To nie tylko dobry ruch marketingowy, ale także dobry krok sportowy. Michał jest po jednym z lepszych sezonów w karierze. Miał kilka ofert z najsilniejszych zespołów z tej ligi, wybrał Bydgoszcz, z czego bardzo się cieszymy. Od zawsze myśleliśmy, żeby Michał zagrał tutaj, u siebie, w domu. Cieszymy się, że Michał miał podobne myśli. Dla nas ten kontrakt trzyletni jest dobrym ruchem marketingowym i ruchem, który daje nam stabilizację. Dodatkowo był to transfer, który bardzo mocno uwiarygodnił nas jako beniaminka. Do takiego zespołu, który gra pierwszy sezon w najwyższej lidze po tylu latach, zawodnicy zawsze podchodzą z dystansem.

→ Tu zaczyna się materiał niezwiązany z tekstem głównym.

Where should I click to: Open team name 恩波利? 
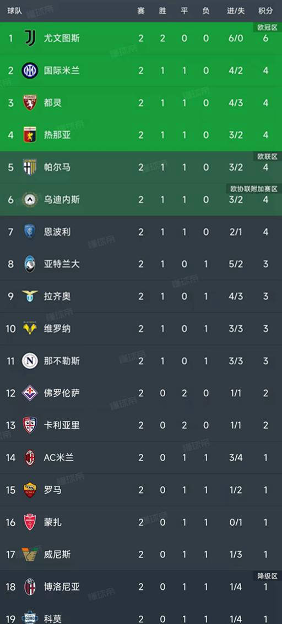click(57, 232)
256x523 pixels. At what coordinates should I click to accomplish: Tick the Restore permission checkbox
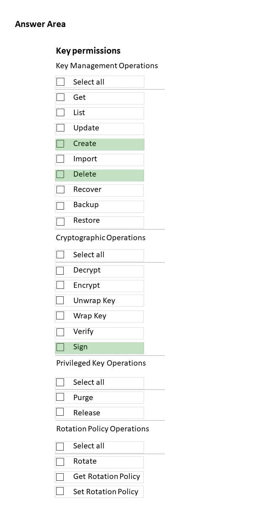(60, 221)
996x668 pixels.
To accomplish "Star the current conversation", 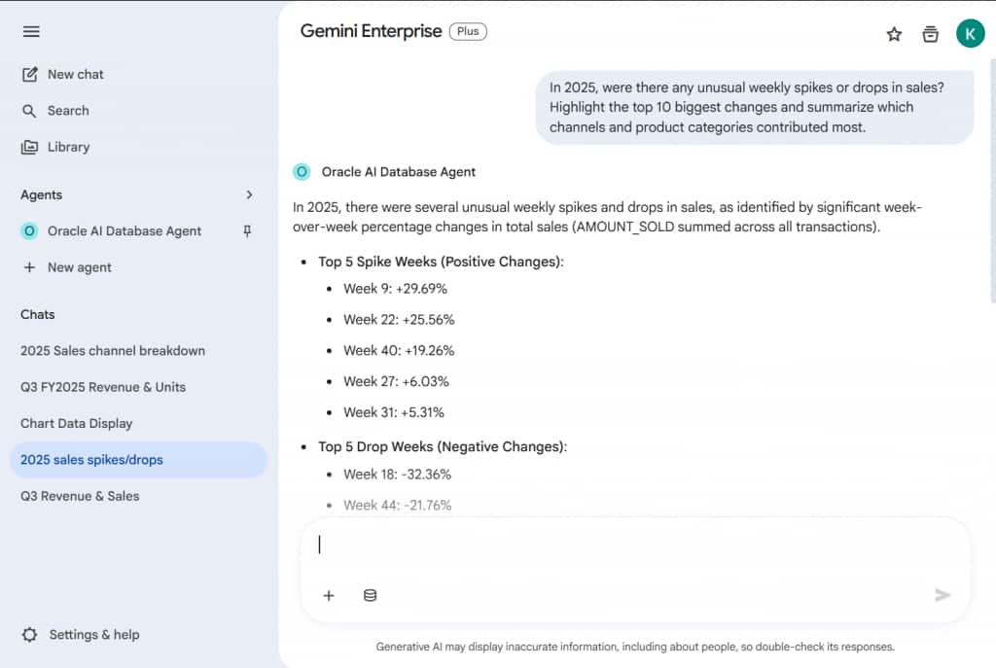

Michał nam pomógł, żeby się uwiarygodnić i pokazać innym zawodnikom, że jesteśmy bardzo profesjonalnym partnerem do rozmów. I myślę, że kolejne transfery pokazały, że nie są to osoby z przypadku, nie są to gracze, którzy będą zaczynali swoją karierę na przykład w Europie, jeśli chodzi o chodzi o innych Amerykanów, tylko są to zawodnicy, którzy już grali na polskim parkiecie. I to nas bardzo cieszy.

Pierwszych pięć kroków transferowych Enea Astorii jako beniaminka, to praktycznie piątka na każdą pozycję, a w niej m.in. rozgrywający A.J. Walton.

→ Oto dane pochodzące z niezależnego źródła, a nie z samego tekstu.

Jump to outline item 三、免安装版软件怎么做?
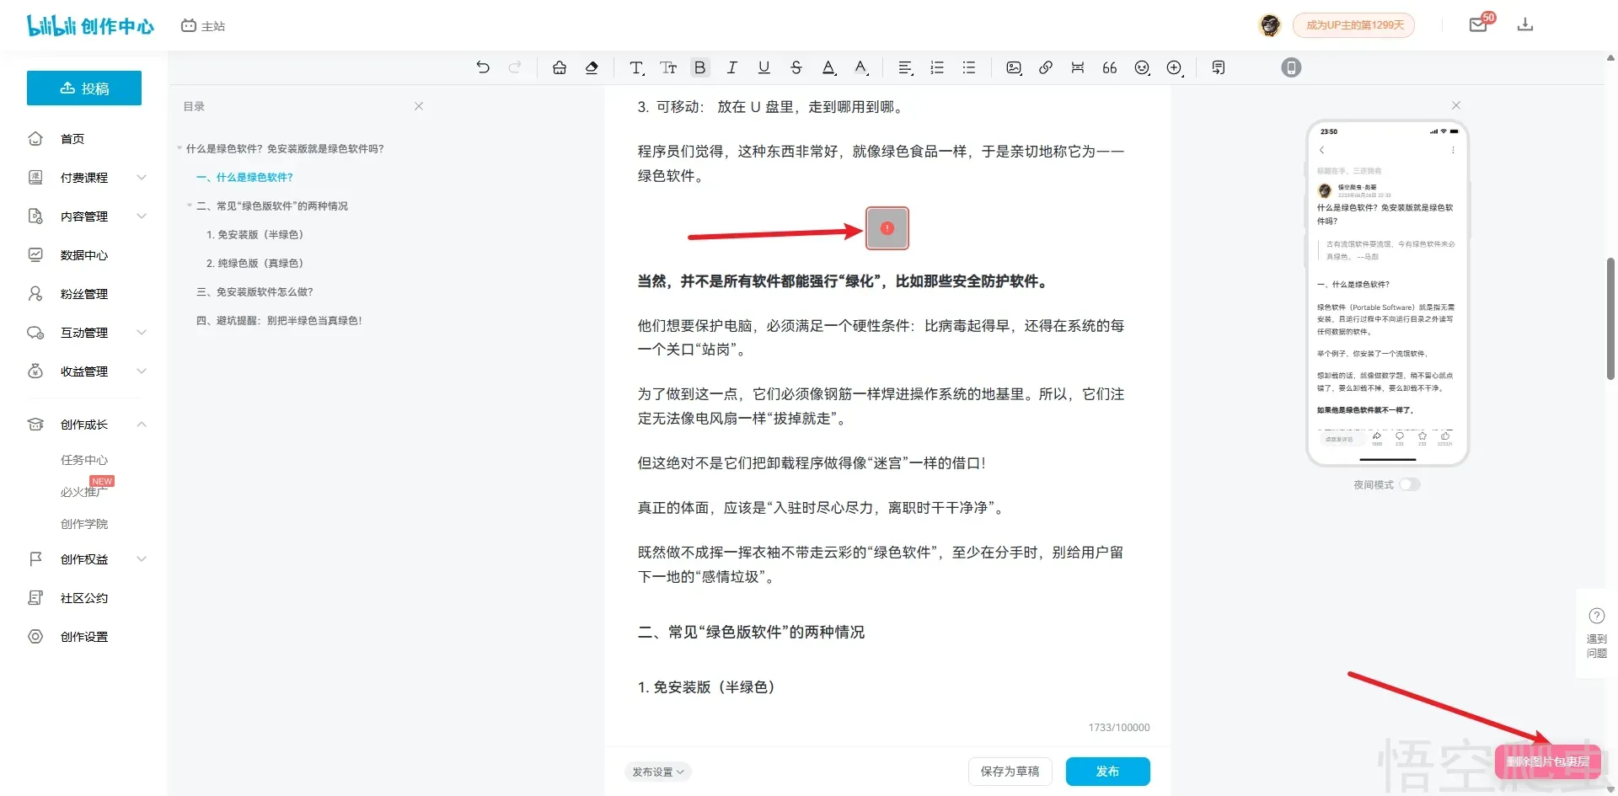 [254, 292]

Jeśli chodzi o wszystkie transfery, to cieszy nas to, że udało m się przekonać do współpracy tych zawodników, który byli dla nas tzw. pierwszymi wyborami. Gdy siedzieliśmy z trenerem Arturem Gronkiem w biurze i analizowaliśmy, w którym kierunku pójść, kto jest dla nas priorytetem, z kim chcielibyśmy współpracować, to zawodnicy, z którymi podpisaliśmy umowy, byli tymi, których widzieliśmy pierwszych na poszczególnych pozycjach. To jest skład, który chcieliśmy mieć. Nie musieliśmy nic zmieniać, nie musieliśmy szukać innych. Jeśli chodzi o A.J. Waltona, to mimo gry w lidze czeskiej, on ma te umiejętności i warunki fizyczne, na których najbardziej zależało trenerowi Gronkowi. Jak się sprawdzi po powrocie do Polski, tego nie wie nikt, także trener, wszystko zweryfikuje parkiet. Spotkania o punkty pokażą, co kto potrafi.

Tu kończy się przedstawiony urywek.